START Input for this task
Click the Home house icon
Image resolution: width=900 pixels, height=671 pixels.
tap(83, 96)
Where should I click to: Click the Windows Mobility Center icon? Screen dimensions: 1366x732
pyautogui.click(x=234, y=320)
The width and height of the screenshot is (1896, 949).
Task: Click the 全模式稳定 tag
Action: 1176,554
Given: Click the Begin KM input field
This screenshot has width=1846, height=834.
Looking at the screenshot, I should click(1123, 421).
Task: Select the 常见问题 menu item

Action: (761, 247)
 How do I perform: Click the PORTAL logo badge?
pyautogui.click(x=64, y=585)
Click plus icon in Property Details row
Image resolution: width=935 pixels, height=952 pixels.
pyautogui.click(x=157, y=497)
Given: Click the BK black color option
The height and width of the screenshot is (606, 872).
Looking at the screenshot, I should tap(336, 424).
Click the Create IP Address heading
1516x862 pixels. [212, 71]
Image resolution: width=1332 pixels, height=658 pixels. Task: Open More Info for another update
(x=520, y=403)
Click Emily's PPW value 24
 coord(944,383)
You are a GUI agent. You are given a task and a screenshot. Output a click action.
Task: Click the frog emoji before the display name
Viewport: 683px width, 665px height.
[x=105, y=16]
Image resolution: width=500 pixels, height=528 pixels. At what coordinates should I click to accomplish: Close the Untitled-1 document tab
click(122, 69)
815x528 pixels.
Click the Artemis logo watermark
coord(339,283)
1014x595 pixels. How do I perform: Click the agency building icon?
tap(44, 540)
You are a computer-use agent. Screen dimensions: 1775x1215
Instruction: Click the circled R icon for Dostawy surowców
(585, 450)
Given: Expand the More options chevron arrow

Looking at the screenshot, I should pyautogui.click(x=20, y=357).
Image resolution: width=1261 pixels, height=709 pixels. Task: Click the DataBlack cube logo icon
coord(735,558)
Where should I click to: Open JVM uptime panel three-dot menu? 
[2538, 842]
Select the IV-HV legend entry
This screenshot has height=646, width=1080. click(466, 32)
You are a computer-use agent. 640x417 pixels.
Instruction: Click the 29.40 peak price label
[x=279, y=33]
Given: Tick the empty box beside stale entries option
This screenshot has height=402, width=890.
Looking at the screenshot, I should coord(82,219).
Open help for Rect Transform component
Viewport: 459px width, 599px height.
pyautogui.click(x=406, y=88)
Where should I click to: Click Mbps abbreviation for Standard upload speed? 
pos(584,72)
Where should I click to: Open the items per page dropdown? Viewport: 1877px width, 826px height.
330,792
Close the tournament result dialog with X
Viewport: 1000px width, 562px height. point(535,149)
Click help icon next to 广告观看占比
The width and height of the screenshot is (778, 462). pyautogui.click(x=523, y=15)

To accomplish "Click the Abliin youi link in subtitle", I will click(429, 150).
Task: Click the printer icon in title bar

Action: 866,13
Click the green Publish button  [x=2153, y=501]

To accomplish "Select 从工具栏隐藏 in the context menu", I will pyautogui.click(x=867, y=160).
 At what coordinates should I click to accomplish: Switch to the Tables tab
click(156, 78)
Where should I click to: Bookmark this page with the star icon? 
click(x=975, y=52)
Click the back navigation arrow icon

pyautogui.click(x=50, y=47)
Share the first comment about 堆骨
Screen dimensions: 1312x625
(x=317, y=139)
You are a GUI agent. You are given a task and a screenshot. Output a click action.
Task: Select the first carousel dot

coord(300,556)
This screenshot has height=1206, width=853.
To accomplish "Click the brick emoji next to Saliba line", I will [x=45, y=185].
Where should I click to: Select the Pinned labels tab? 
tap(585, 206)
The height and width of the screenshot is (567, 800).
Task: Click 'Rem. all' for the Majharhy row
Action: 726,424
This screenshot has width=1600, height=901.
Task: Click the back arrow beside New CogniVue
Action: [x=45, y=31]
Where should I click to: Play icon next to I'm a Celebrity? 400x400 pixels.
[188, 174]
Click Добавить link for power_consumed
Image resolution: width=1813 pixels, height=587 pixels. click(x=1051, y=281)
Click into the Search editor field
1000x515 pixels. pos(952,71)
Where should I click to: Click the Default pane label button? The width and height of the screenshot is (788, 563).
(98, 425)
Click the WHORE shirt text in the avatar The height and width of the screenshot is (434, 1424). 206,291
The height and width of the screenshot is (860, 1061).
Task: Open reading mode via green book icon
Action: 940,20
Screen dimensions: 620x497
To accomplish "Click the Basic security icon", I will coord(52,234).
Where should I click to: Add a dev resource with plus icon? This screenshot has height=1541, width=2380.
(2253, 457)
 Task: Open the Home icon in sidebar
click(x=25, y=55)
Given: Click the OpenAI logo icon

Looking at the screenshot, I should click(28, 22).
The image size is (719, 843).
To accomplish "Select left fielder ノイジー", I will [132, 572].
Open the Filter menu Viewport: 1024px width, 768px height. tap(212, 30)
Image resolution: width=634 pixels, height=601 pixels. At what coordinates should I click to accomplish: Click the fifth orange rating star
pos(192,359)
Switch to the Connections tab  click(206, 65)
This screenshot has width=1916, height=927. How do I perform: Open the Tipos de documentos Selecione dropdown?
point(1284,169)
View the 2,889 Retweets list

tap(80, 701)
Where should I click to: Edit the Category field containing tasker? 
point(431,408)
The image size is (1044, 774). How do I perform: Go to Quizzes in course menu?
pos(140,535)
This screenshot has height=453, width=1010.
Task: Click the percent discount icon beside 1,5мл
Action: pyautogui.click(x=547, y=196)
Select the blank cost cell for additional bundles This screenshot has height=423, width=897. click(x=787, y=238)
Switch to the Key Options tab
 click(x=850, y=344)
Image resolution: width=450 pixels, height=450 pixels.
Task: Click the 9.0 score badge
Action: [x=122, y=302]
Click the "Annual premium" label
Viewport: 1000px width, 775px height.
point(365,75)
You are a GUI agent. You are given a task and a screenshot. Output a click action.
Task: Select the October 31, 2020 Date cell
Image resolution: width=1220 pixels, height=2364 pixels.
END Input for this task
## Brief
Whenever the word "computer" appears in a line above, copy that line.

## Written response
You are a computer-use agent. Screen dimensions: 1775x1215
You are a computer-use agent. 640x417 pixels.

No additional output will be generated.